— TAREFA —
Devolva, sem nenhuma alteração, o trecho que começa na linha que contém "Toggle Following status for Eagle News" e termina na linha que contém "click(x=865, y=97)", com as duas linhas incluídas.

— DADOS DE ENTRADA —

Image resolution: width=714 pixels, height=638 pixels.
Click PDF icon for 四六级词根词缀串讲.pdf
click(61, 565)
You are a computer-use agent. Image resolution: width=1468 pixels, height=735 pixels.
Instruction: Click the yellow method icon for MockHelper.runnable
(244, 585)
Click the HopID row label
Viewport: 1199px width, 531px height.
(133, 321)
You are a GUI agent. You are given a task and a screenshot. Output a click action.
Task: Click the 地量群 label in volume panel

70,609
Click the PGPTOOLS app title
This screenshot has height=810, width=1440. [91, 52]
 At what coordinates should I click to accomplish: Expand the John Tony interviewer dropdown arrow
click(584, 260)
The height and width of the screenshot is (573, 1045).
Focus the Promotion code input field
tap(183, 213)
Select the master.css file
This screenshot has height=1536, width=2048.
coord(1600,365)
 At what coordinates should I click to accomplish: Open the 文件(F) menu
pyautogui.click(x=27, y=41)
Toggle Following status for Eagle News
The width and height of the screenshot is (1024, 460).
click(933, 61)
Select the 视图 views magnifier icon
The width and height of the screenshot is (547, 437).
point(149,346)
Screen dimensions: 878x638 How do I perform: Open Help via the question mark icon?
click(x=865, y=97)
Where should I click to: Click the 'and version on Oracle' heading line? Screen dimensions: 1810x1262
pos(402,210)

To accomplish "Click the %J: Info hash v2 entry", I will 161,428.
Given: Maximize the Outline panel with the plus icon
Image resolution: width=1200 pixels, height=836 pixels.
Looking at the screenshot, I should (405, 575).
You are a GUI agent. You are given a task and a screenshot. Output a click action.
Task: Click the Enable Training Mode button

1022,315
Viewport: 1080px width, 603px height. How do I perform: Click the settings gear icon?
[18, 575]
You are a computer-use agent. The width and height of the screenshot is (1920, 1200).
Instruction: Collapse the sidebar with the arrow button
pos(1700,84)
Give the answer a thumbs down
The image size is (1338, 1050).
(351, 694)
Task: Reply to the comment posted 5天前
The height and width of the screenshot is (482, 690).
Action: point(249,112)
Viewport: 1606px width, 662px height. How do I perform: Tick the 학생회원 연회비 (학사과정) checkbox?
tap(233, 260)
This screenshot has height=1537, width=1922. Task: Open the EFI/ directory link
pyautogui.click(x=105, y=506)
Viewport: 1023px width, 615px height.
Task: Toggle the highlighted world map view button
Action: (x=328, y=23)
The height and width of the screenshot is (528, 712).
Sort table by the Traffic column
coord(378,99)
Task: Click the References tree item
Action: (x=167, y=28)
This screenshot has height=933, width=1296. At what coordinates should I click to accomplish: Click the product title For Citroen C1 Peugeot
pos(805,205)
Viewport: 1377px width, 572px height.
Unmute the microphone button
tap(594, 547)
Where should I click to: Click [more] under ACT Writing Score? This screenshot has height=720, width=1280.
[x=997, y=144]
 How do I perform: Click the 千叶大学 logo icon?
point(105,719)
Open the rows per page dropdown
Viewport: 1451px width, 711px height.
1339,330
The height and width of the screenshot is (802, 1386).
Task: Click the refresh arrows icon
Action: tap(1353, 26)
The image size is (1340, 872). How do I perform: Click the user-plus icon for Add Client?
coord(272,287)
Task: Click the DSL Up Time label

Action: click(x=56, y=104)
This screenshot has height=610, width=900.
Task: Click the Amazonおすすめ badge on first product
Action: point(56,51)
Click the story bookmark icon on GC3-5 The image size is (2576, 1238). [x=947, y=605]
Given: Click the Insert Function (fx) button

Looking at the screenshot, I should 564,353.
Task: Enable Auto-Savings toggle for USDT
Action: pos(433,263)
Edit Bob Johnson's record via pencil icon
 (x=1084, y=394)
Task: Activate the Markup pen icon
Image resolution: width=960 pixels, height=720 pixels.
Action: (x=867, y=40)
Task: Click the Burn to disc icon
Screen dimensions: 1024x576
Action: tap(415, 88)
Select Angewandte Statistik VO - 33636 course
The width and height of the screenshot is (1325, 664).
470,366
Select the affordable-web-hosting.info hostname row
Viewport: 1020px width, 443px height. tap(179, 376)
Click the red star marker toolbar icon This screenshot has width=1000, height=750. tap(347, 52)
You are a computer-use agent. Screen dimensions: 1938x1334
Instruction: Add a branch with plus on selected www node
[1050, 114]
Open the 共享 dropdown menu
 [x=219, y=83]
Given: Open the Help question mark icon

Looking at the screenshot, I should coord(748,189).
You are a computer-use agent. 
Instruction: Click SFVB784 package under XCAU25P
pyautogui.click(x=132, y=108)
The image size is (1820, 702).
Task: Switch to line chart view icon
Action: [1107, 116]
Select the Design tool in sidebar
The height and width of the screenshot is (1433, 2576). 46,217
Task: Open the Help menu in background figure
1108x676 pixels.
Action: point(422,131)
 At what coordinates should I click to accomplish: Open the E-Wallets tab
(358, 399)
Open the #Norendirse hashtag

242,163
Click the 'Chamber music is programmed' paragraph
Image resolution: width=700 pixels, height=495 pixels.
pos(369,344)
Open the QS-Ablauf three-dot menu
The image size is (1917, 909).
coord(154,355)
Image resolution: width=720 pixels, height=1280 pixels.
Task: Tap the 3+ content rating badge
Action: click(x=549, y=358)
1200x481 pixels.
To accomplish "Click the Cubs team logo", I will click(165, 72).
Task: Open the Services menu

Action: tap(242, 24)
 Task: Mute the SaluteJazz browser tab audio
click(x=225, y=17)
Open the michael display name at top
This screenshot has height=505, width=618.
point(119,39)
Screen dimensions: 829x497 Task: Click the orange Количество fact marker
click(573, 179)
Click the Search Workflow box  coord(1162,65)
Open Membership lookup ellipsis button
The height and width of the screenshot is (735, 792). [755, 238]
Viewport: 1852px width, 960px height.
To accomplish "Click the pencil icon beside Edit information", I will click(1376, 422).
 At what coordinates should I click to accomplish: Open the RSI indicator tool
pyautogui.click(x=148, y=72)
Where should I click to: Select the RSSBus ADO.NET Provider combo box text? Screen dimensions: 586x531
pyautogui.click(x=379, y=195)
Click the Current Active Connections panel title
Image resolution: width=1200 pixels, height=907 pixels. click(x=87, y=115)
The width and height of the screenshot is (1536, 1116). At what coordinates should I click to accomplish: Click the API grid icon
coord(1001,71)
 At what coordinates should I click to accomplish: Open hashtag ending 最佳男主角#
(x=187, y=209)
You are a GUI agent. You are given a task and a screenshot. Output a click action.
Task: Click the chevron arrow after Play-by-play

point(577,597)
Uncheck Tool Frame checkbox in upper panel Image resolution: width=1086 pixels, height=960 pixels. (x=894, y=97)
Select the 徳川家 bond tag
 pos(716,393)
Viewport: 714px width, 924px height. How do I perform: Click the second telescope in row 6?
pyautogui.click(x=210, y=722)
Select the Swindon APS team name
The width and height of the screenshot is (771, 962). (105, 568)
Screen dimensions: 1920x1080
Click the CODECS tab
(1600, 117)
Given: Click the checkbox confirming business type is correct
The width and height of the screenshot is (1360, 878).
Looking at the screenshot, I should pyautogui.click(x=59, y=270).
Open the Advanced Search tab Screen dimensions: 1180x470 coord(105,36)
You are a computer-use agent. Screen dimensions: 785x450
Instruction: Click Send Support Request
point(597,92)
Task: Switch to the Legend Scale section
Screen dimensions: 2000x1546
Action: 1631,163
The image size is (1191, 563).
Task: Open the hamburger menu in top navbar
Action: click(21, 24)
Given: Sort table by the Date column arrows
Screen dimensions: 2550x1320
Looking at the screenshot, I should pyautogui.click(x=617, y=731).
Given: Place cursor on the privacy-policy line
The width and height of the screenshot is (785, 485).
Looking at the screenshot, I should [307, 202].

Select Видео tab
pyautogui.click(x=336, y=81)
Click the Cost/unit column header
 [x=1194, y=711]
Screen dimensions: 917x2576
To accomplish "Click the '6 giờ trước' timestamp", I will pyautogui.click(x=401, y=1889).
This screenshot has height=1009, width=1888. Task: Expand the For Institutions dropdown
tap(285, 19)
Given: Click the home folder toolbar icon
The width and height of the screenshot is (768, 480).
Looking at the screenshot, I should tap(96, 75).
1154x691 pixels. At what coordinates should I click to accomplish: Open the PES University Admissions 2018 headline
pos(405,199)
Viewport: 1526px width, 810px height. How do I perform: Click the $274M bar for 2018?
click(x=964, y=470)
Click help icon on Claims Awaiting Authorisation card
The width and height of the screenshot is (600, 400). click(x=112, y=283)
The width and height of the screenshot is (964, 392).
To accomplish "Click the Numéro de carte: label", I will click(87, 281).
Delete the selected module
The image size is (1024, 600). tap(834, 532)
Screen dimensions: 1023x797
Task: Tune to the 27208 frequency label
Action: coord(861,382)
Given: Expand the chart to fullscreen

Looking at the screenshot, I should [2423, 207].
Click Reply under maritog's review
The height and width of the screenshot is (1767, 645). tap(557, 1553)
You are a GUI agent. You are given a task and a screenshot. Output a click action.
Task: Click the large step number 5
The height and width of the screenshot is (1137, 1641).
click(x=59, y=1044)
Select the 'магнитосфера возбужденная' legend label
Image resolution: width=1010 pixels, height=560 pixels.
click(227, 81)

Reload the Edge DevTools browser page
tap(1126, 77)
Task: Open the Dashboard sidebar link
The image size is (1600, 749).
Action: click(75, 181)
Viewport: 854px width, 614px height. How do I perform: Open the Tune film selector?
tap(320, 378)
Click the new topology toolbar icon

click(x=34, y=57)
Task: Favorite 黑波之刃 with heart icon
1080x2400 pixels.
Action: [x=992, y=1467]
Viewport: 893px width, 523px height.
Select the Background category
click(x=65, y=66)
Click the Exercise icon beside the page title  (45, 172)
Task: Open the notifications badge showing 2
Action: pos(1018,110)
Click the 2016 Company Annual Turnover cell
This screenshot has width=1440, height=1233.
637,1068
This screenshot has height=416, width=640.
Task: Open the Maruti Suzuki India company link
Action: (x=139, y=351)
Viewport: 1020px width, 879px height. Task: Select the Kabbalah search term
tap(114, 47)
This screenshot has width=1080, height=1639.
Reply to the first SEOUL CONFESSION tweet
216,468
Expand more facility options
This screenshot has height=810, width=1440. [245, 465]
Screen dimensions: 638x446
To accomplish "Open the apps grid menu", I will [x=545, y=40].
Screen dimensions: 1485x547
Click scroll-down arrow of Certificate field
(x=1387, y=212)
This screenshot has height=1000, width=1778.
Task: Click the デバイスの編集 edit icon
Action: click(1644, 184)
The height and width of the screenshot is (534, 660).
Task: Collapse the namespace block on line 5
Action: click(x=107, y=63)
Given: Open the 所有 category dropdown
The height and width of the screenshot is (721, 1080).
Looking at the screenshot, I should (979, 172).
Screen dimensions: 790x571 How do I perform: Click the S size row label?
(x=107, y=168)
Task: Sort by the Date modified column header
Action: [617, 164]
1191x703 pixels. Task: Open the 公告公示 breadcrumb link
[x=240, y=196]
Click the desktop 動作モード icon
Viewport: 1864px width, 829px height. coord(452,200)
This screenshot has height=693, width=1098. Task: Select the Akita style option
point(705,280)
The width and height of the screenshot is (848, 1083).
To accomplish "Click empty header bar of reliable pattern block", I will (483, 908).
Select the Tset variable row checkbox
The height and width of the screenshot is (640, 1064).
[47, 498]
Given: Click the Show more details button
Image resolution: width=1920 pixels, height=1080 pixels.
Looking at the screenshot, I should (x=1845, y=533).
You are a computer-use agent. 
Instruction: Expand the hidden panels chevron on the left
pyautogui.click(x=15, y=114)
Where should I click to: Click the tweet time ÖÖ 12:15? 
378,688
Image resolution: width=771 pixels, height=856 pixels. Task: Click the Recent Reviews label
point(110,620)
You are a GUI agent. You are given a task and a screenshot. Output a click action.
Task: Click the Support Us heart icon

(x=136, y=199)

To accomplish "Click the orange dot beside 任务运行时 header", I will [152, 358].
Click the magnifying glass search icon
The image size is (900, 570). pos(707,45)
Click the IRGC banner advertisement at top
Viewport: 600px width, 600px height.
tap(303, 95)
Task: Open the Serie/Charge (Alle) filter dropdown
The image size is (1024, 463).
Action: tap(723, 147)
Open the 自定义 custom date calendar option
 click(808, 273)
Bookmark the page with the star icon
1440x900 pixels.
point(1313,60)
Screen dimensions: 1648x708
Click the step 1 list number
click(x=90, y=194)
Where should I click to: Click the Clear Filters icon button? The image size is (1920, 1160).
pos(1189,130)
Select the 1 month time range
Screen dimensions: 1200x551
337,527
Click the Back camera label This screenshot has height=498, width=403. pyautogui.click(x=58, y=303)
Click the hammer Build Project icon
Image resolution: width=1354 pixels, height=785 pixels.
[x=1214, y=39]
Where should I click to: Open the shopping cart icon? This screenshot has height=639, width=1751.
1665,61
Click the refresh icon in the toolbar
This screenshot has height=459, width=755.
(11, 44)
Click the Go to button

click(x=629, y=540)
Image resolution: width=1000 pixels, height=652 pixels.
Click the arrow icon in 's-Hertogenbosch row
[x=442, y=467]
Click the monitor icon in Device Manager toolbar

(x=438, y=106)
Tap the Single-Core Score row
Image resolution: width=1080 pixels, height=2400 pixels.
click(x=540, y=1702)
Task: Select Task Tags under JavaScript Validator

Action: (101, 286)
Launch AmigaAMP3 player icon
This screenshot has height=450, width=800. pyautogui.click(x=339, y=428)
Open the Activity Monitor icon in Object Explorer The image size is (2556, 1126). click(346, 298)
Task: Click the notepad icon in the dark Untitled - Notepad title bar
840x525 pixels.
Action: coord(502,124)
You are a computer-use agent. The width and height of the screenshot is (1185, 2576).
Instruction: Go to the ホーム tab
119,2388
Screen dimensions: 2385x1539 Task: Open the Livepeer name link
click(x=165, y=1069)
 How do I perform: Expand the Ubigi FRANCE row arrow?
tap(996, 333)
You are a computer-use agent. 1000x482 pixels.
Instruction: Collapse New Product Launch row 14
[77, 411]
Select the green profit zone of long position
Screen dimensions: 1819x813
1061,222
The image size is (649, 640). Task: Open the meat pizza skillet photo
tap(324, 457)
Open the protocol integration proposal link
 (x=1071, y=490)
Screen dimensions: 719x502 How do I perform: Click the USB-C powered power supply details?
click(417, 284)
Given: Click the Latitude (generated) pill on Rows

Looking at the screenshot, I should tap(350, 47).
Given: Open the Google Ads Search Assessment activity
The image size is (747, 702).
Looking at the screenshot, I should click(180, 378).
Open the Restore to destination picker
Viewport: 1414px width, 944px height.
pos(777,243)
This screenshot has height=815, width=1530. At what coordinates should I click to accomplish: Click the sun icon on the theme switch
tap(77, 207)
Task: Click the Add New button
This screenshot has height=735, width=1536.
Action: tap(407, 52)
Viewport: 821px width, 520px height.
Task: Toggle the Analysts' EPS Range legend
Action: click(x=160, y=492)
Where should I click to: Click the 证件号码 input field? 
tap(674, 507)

— RESOLUÇÃO —
Toggle Following status for Eagle News
The width and height of the screenshot is (1024, 460).
click(933, 61)
Select the 视图 views magnifier icon
The width and height of the screenshot is (547, 437).
point(149,346)
Screen dimensions: 878x638 How do I perform: Open Help via the question mark icon?
click(x=865, y=97)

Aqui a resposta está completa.